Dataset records

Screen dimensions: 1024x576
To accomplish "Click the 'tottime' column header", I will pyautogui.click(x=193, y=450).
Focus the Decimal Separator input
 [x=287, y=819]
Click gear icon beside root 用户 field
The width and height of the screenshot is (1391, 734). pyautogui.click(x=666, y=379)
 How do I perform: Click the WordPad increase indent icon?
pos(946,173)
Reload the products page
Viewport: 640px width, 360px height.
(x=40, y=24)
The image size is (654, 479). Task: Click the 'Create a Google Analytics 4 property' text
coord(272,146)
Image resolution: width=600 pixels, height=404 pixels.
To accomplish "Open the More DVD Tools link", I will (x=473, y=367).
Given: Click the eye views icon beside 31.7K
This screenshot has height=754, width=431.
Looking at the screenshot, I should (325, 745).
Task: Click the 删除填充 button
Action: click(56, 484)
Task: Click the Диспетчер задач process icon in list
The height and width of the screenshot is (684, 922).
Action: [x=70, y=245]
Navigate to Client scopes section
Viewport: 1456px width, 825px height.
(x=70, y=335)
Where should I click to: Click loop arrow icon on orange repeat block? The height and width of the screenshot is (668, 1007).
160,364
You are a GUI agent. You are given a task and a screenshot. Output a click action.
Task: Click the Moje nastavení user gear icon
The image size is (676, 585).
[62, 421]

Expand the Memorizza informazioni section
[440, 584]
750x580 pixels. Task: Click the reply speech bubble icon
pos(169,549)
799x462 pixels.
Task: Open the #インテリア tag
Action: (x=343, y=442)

**Your assignment**. Extract the full set of entries word for word.

**Exercise response**.
Screen dimensions: 1024x576
To accomplish "Click the 'tottime' column header", I will pyautogui.click(x=193, y=450).
Focus the Decimal Separator input
 [x=287, y=819]
Click gear icon beside root 用户 field
The width and height of the screenshot is (1391, 734). pyautogui.click(x=666, y=379)
 How do I perform: Click the WordPad increase indent icon?
pos(946,173)
Reload the products page
Viewport: 640px width, 360px height.
(x=40, y=24)
The image size is (654, 479). Task: Click the 'Create a Google Analytics 4 property' text
coord(272,146)
Image resolution: width=600 pixels, height=404 pixels.
To accomplish "Open the More DVD Tools link", I will (x=473, y=367).
Given: Click the eye views icon beside 31.7K
This screenshot has height=754, width=431.
Looking at the screenshot, I should (325, 745).
Task: Click the 删除填充 button
Action: click(56, 484)
Task: Click the Диспетчер задач process icon in list
The height and width of the screenshot is (684, 922).
Action: [x=70, y=245]
Navigate to Client scopes section
Viewport: 1456px width, 825px height.
(x=70, y=335)
Where should I click to: Click loop arrow icon on orange repeat block? The height and width of the screenshot is (668, 1007).
160,364
You are a GUI agent. You are given a task and a screenshot. Output a click action.
Task: Click the Moje nastavení user gear icon
The image size is (676, 585).
[62, 421]

Expand the Memorizza informazioni section
[440, 584]
750x580 pixels. Task: Click the reply speech bubble icon
pos(169,549)
799x462 pixels.
Task: Open the #インテリア tag
Action: (x=343, y=442)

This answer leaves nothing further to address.